Berlin 2015 : retour mitigé pour Wim Wenders

Posté par MpM, le 11 février 2015, dans Berlin, Critiques, Festivals, Films.

L'un des événements de cette 65e édition du Festival de Berlin est l'hommage rendu à l'enfant du pays, le cinéaste Wim Wenders, qui s'apprête à recevoir samedi, au moment de la proclamation du palmarès, un Ours d'or récompensant l'ensemble de sa carrière débutée il y a 45 ans.  Par ailleurs, le réalisateur palmé en 1984 pour Paris, Texas revient à la fiction pour la première fois depuis 2008 avec son nouveau long métrage Every thing will be fine.

Le film, présenté hors compétition, a été tourné en 3D et réunit James Franco, Charlotte Gainsbourg, Rachel McAdams et Marie-Josée Croze dans une histoire assez classique de culpabilité, de travail de deuil et de rédemption.

"Pour moi, le sujet principal de ce film est la guérison, la façon dont on pardonne aux autres et dont on se pardonne à soi-même" a expliqué le réalisateur lors de la conférence de presse. "Il n'y a pas assez de films qui parlent de la guérison (...) La plupart parlent de la blessure."

Il est vrai qu'on peut reconnaître au film une certaine sobriété dans l'exposition des situations les plus mélodramatiques. Cette retenue dans la mise en scène est hélas contrebalancée par  la musique, lyrique et omniprésente, qui semble souligner la moindre petite émotion. Le rythme, lui, peine à s'installer, entre une première partie plus dense et plus profonde et des "sauts dans le temps" qui donnent l'impression d'une dilution de l'intrigue.
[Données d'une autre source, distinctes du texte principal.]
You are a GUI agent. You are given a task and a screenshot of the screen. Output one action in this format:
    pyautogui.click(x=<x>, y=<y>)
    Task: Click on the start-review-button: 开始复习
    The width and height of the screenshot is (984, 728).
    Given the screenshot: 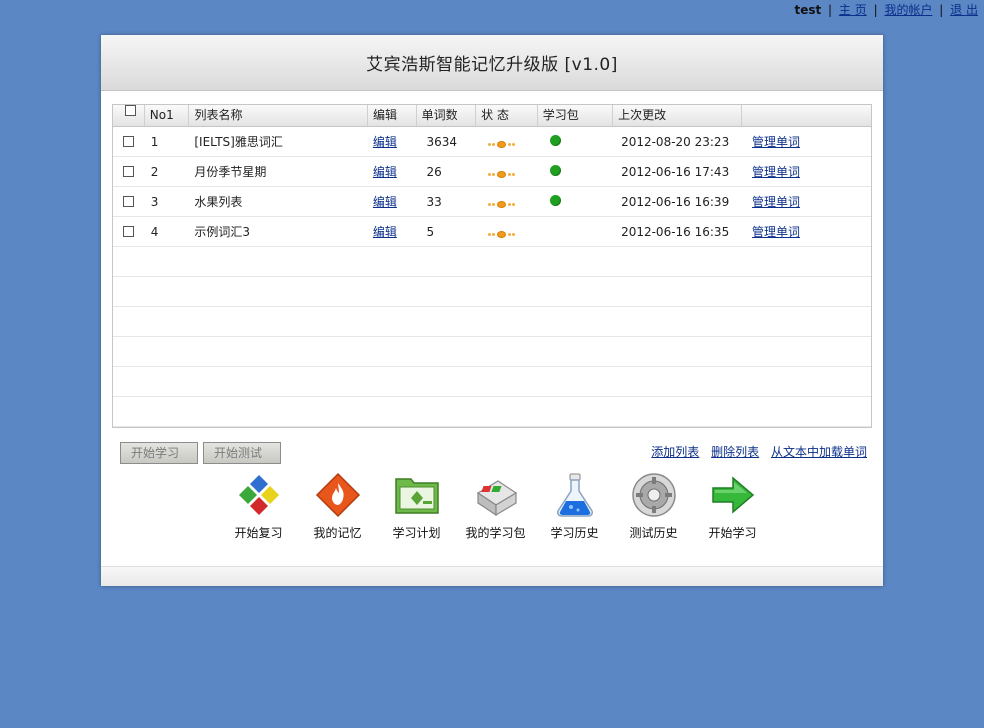 What is the action you would take?
    pyautogui.click(x=258, y=506)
Les questions posées (Qu'est-ce que la responsabilité ? Combien de temps dure la culpabilité ? Comment faire son travail de deuil ? etc.) trouvent des réponses évasives et relativement convenues, là où on attendait de l'introspection et de la subtilité. Les atermoiements des personnages peinent alors à nous toucher, voire à nous intéresser, malgré la (trop) forte charge émotionnelle qu'ils véhiculent.

Même l’utilisation de la 3D laisse perplexe. Wenders est un des réalisateurs qui semblait avoir donné ses lettres de noblesse au genre avec son très beau Pina, où le corps des danseurs, perçu en trois dimensions, occupait tout l'écran. Ici, on oublie assez rapidement le procédé, qui n'apporte pas grand chose au récit, si ce n'est quelques effets de changement de focale, et une très belle scène d'ouverture où la caméra parvient à capter les minuscules particules de poussière qui flottent dans l'air.

Après le magnifique Sel de la terre, documentaire sur Sebastião Salgado, les attentes étaient élevées, et la déception est forcément proportionnelle. Il est tout de même curieux que Wenders, qui réalisa une oeuvre de fiction aussi dense que captivante, peine désormais à s'y confronter, alors même qu'il confine au génie dans le documentaire.  Bien sûr, l'expérimentation est à présent au cœur de son travail, ce qui peut être une piste pour expliquer le soin extrême apporté à la réalisation, au détriment du scénario et du récit, mais il n'en demeure pas moins frustrant de voir littéralement gaspillées des propositions de cinéma qui, utilisées à bon escient, seraient plus ambitieuses et excitantes que la majorité de la production contemporaine.